• inosine 5′-monophosphate dehydrogenase I;
  • haplotype;
  • mycophenolate mofetil;
  • pediatric heart transplantation;
  • adverse event

Ohmann EL, Burckart GJ, Chen Y, Pravica V, Brooks MM, Zeevi A, Webber SA. Inosine 5′-monophosphate dehydrogenase 1 haplotypes and association with mycophenolate mofetil gastrointestinal intolerance in pediatric heart transplant patients. Pediatr Transplantation 2010: 14: 891–895. © 2010 John Wiley & Sons A/S.

Abstract:  MMF, the most commonly used adjuvant immunosuppressant in pediatric heart transplantation, has frequent GI adverse events. SNPs in inosine 5′-monophosphate dehydrogenase I (IMPDH1) may contribute to MMF GI intolerance.
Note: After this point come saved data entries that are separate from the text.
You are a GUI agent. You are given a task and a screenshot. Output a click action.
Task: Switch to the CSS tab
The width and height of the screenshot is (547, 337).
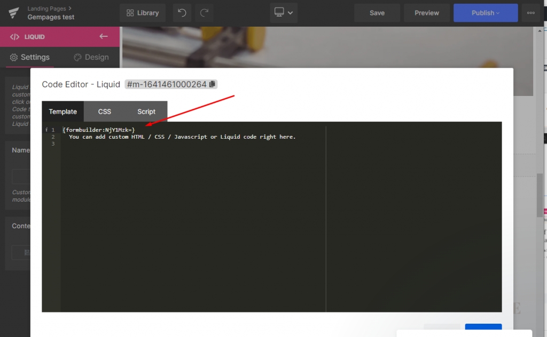(x=105, y=111)
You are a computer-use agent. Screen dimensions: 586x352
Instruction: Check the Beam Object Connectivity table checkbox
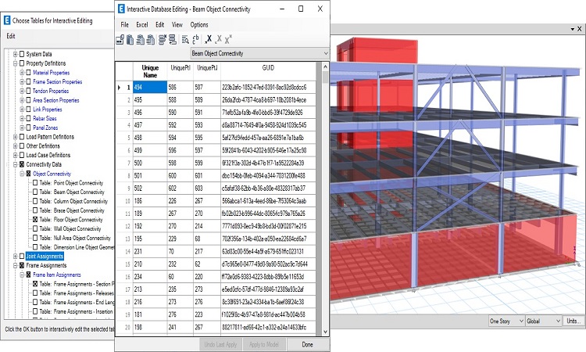point(35,192)
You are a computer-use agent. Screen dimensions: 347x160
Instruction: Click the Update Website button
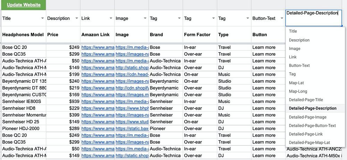[x=23, y=5]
Phased haplotypes may have more utility than individual SNPs in candidate gene association studies for complex traits. This study defined common IMPDH1 haplotypes and investigated whether these haplotypes influence MMF GI intolerance in 59 pediatric heart recipients. Genotypes were assessed by Taqman analysis of IMPDH1 rs2288553, rs2288549, rs2278293, rs2278294, and rs2228075, and haplotypes were inferred using Arlequin 3.01 software. GI intolerance was defined as diarrhea, vomiting, nausea, or abdominal pain requiring MMF dose holding for > 48 h or MMF discontinuation. GI intolerance occurred in 21 patients (35.6%). Ten IMPDH1 haplotypes were identified in this population. In univariable analyses, one haplotype was strongly associated with MMF GI intolerance with 59.1% of carriers of this haplotype experiencing MMF GI intolerance compared to 21.6% of non-carriers (p = 0.005). In this study, we identify a common IMPDH1 haplotype associated with MMF GI intolerance in a population of pediatric heart transplant patients. This haplotype of interest did not demonstrate stronger association with MMF GI intolerance than an individual IMPDH1 SNP.